Sponsorship programs and more opportunities for female public servants to hone their leadership skills are among a series of new measures aimed at getting more women into leadership roles in the public sector.

The initiatives form part of the State Government’s new Gender Equality in Leadership Strategy being launched today.

Status of Women Minister Zoe Bettison said the public sector can only benefit from more women in leadership roles.

“There are tremendous benefits to be realised by appointing more women to senior leadership positions across the public sector,” Ms Bettison said.

“Research clearly shows that promoting gender equality in leadership and decision-making roles brings greater innovation, improves productivity and delivers better financial performance,” she said.

“These measures will help promote equality in the public sector and offer new opportunities for women to strengthen their skills and take on those leadership roles within Government agencies.”

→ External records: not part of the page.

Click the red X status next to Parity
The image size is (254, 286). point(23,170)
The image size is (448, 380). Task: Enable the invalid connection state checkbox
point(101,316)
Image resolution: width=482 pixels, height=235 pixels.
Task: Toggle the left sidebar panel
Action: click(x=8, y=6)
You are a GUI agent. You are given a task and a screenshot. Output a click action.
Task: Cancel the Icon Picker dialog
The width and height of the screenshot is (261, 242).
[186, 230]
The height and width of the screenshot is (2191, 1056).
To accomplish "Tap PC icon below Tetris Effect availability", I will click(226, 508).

Measures to be implemented include:

  • A succession planning initiative in which Chief Executives prepare a list of suitable replacement candidates, consisting of at least 50 per cent women;
  • A ‘reverse mentoring’ program where aspiring female executives mentor men in senior management roles to help managers understand  women’s experiences in the public sector;
  • A pilot Sponsorship Program to proactively support women through career progression;
  • A new education program to be rolled out across the public sector that challenges unconscious bias; and
  • Courses that help aspiring female leaders in the public sector develop and enhance their skills.

Commissioner for Public Sector Employment Erma Ranieri said the initiatives would help address the ongoing gender imbalance in the senior levels of Government agencies.

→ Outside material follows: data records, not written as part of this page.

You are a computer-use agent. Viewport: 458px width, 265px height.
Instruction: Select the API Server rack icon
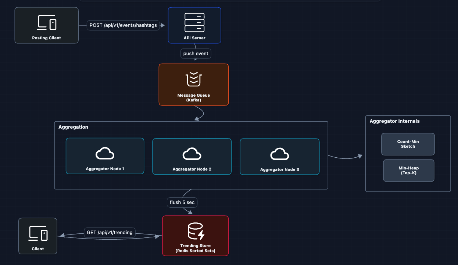(x=194, y=22)
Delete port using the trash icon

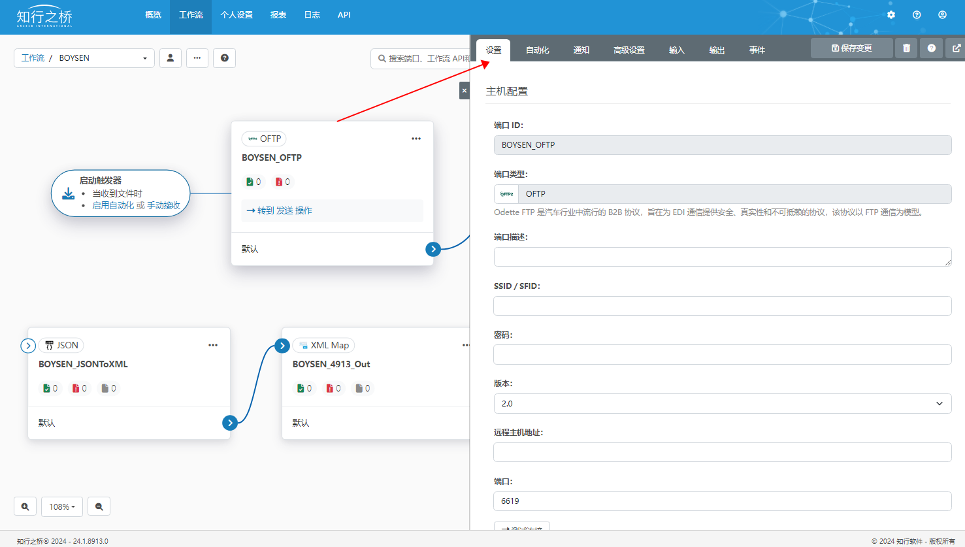point(906,48)
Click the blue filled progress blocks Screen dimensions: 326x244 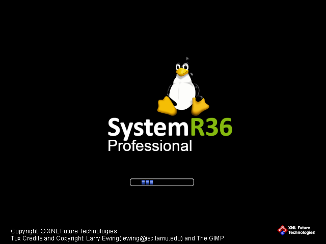(147, 182)
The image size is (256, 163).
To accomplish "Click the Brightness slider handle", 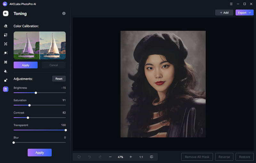I will coord(36,93).
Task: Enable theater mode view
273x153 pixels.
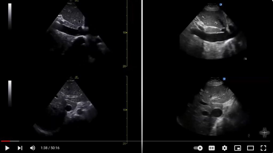Action: tap(250, 148)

“When a target was set to achieve a 50-50 split in the gender of people leading the public sector more than a decade ago, less than a third of executives were women,” Ms Ranieri said.

“Since then, we’ve made considerable progress – with 45% of executives, or 557 out of 1249 executives, and just 37%, or 172 out of 464 members of the South Australian Executive Service, now women.

“But the fact is there are still plenty of intelligent, talented women working in the public sector who haven’t reached their full potential.

“This is not a reflection on those employees – rather it highlights the fact that systems need to change to recognise the full breadth of the skills base that is on offer in the public sector and that there are no structural or cultural barriers that impede their career progression.

“Through this Strategy, we hope to usher in a new generation of female leaders, to the benefit of the broader public sector.”